ASSIGNMENT:
Carry on the review of the Hard Feelings album DRBC below, picking up right after its last sentence.

EXTRACT PROVIDED:
+ + + +

Under Review

Hard Feelings

DRBC

Independent

Review by Mark PaulHus


Hard Feelings - DRBC

At long last Vancouver’s Hard Feelings have released their second slab of poignant punk rock. Named for their late drummer Devon Clifford, DRBC takes the sounds and ideas from the band’s gritty 2009 self-titled release and expands and refines them into seven precise, intelligent punk rock tracks.

DRBC opens with the explosive “Ah Snake,” a reworking of one of the strongest tracks on Hard Feelings’ earlier self-titled release. When comparing the two tracks, one can quite easily notice that the quartet grew immensely between the two recordings. While both manifestations of the song share the same guts and aggression, the newer version is huge in comparison to the former. It is not just a difference in production; it is a difference in musical maturity. DRBC’s version (a minute longer than the original) is thick with swarming riffs, driving rhythms and urgent vocals that set the pace for a dynamic and progressive album.

+ + + +

RECORDS SUPPLIED:
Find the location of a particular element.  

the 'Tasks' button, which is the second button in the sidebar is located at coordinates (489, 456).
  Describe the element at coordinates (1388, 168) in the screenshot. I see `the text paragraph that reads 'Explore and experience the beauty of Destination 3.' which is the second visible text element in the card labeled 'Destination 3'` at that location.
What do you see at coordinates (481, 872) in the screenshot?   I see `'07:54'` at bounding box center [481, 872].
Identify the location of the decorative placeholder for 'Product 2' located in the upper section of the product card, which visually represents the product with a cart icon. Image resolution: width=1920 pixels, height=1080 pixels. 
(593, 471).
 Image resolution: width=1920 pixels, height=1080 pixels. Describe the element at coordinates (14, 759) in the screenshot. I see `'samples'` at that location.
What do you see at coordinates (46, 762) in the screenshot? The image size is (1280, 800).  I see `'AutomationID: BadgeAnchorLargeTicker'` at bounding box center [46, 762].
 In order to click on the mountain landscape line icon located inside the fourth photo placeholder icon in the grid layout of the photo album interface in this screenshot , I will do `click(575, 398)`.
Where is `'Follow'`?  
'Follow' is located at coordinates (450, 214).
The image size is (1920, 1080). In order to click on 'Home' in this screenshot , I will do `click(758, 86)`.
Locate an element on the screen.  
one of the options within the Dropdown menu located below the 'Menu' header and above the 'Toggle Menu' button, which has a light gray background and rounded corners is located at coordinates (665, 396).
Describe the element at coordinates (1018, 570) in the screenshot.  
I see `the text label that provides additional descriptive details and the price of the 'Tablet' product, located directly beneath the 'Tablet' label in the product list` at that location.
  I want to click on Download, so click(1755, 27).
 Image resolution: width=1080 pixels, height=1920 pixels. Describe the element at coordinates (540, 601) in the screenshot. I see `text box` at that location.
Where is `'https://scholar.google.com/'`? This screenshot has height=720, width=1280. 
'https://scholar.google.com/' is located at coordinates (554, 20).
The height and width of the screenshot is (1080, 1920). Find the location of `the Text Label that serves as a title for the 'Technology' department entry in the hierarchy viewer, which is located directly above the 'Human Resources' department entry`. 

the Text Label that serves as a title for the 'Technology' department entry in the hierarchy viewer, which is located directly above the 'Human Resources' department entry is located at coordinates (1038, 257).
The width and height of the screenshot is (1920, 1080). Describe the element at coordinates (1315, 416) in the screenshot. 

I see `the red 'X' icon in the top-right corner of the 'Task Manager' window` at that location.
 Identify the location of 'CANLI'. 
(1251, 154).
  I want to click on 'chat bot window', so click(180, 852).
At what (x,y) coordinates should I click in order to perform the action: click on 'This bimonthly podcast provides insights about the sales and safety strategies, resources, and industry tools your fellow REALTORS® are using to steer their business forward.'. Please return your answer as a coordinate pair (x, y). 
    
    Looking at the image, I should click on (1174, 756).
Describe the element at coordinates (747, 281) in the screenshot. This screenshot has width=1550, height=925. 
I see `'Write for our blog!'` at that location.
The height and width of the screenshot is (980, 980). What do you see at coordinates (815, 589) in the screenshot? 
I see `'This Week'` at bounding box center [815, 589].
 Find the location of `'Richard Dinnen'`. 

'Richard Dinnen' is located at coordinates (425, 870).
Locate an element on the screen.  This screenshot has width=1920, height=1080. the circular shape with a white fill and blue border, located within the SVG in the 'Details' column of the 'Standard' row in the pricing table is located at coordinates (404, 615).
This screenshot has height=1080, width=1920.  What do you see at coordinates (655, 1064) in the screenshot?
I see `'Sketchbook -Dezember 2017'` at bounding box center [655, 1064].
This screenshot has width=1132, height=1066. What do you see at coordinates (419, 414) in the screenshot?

+ + + +

TASK RESPONSE:
With DRBC, Hard Feelings take a passionate journey through the diverse world of punk rock, melding influences into a sound very much their own.  While every track stands tall on its own, the same care and attention to detail, and the same dose of unrefined emotion in each unifies them into a complete statement. It is always refreshing and exciting to hear an energetic album like DRBC, and there is a satisfying sense of pride knowing the album was made by a bunch of guys that call Vancouver home.

Most importantly however, DRBC serves as a righteous testament to the memory of dedicated and talented musician.